As fotos são claras; não deixam dúvidas. Os pets são tratados com carinho e os que ainda não foram adotados, estão agasalhados e protegidos em local seguro.

A repórter anuncia com ênfase: o dono do local, responsável pelos maus-tratos, continua preso.

Um sorriso parece tranquilizar o ouvinte: a justiça foi feita.

Com espanto me pergunto: como pode a primeira notícia ter um comentário tão anódino? E se passar rapidamente para uma outra que parece querer ter o poder de evitar o constrangimento, a vergonha, o horror de se ver a realidade crua das ruas. Impedir o pensamento e a crítica de como a cidade de São Paulo está cuidado de uma parte significativa de seus moradores.

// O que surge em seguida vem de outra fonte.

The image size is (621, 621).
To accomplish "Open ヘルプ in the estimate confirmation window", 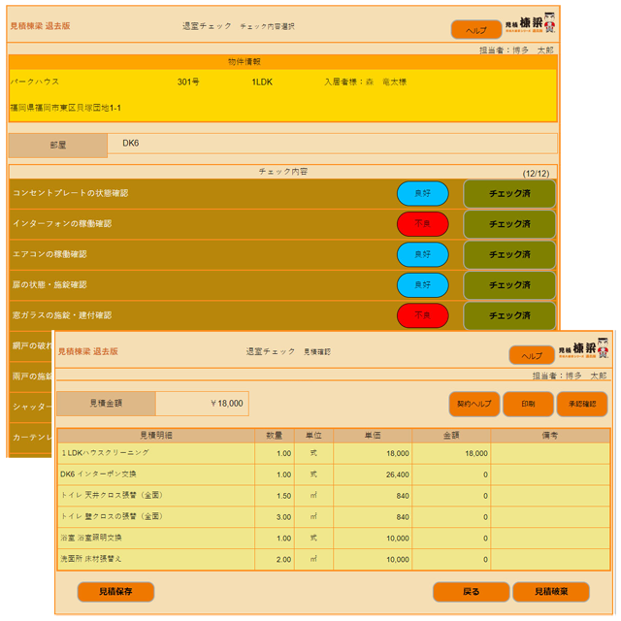I will 533,356.
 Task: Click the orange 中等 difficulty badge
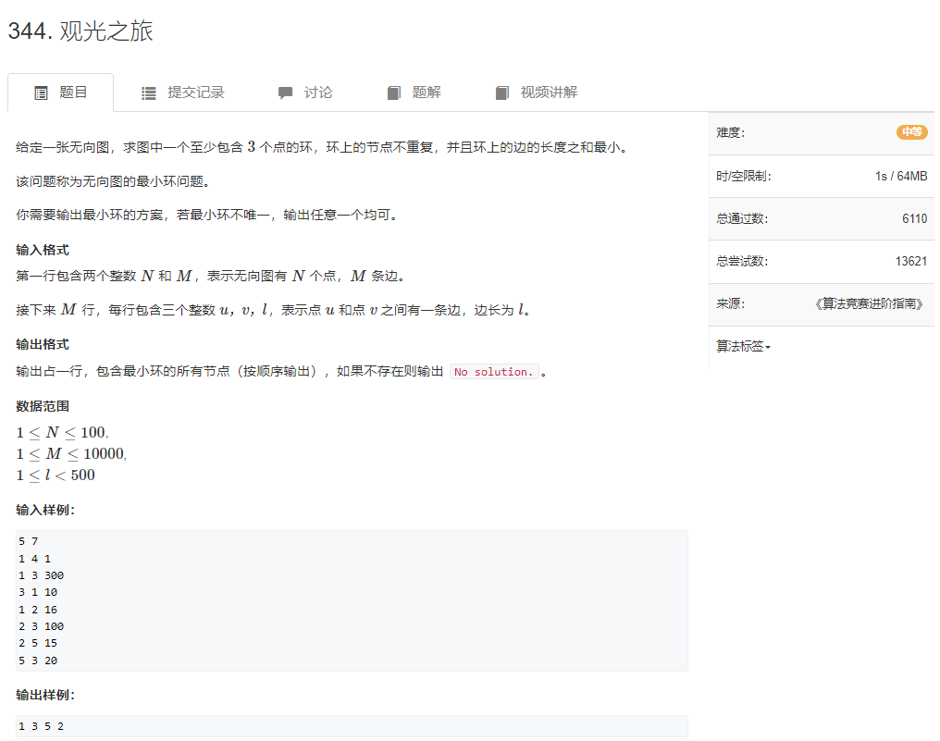[x=911, y=132]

Até quando os responsáveis por violências semelhantes não serão punidos? A política higienista não será condenada?

Ontem, uma outra notícia ganhou destaque: 4 adolescentes foram abordados pela polícia num bairro de luxo do Rio de Janeiro. 3 deles são negros e filhos de embaixadores. Aqui o final foi outro: considerando-se a origem desses meninos, o Itamaraty viu-se no dever de se desculpar e anunciar medidas imediatas de punição aos policiais envolvidos nessa abordagem. Isso, no entanto, não apaga o ato violento contra os meninos cuja “única infração” é a cor da pele.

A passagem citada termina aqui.